[WHAT YOU WILL DO] Render each line of the material below as a numbered list, skipping blank lines and leaving out the pictures.

[SOURCE MATERIAL]
───

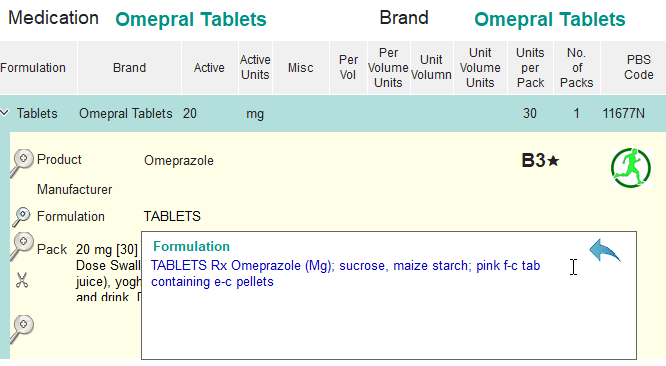The image size is (666, 366).
Task: Click the No. of Packs column header
Action: [x=576, y=68]
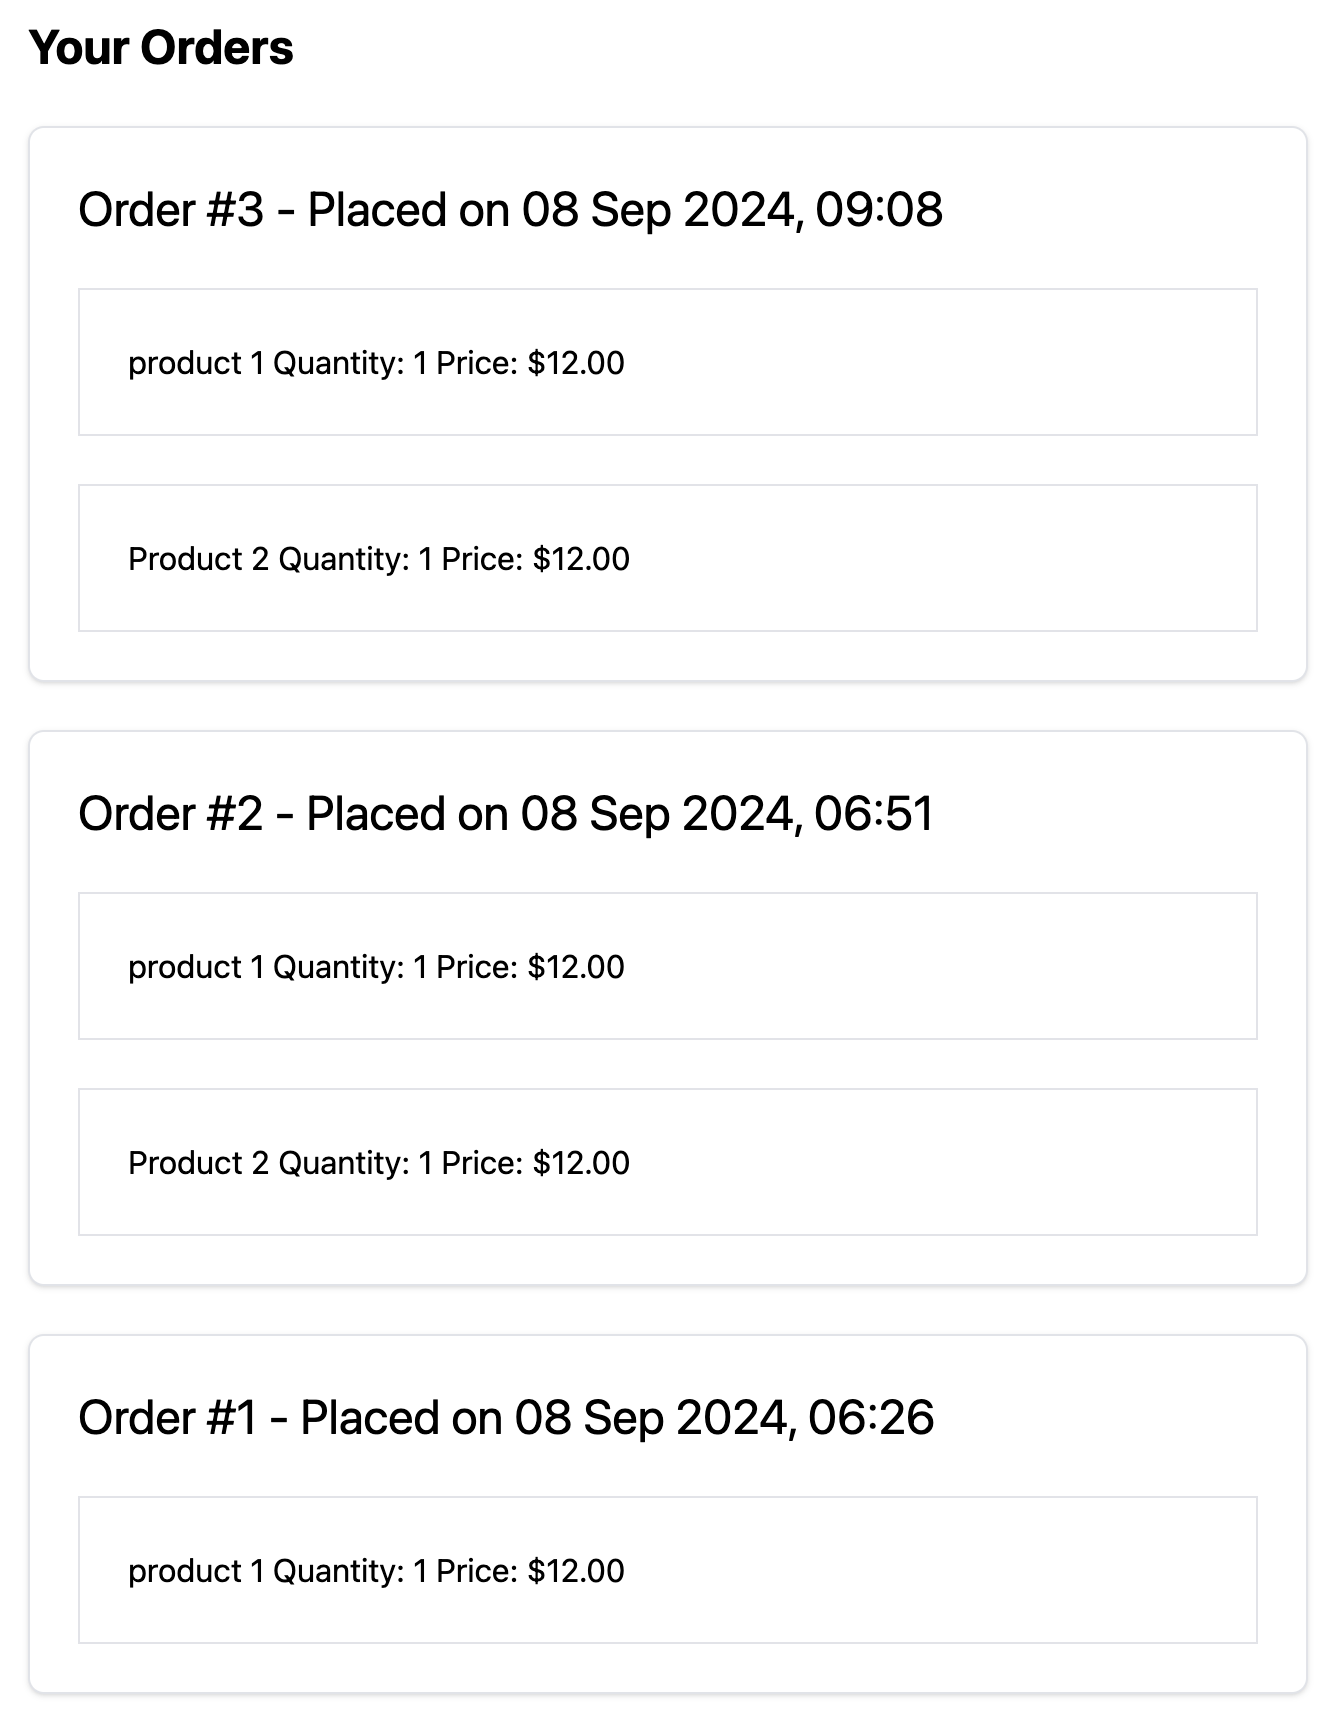Screen dimensions: 1336x1716
Task: Click the 08 Sep 2024 date on Order #2
Action: coord(658,814)
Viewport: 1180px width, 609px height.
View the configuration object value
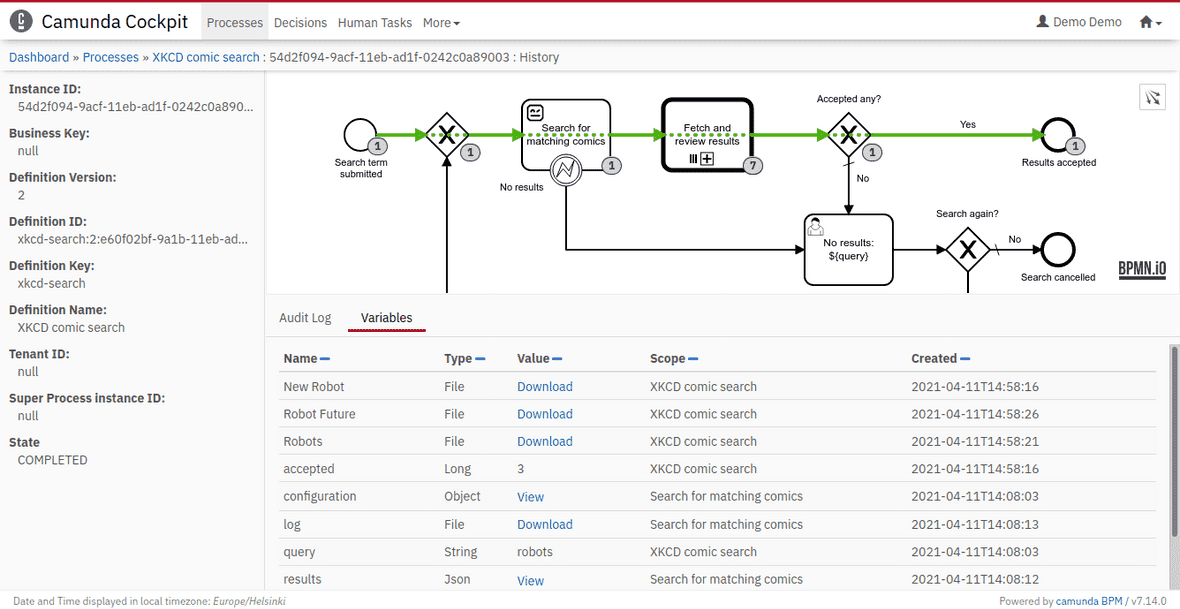point(530,497)
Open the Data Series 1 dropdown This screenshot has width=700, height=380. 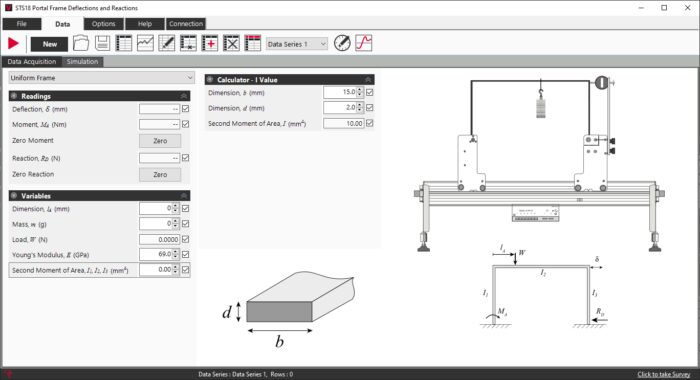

───

[SOLUTION BELOW]
1. The image size is (666, 366).
2. Task: Click the No. of Packs column header
3. Action: [x=576, y=68]
4. Screen dimensions: 1336x1716
5. Task: Click the 08 Sep 2024 date on Order #2
6. Action: coord(658,814)
7. Viewport: 1180px width, 609px height.
8. View the configuration object value
9. point(530,497)
10. Open the Data Series 1 dropdown This screenshot has width=700, height=380. 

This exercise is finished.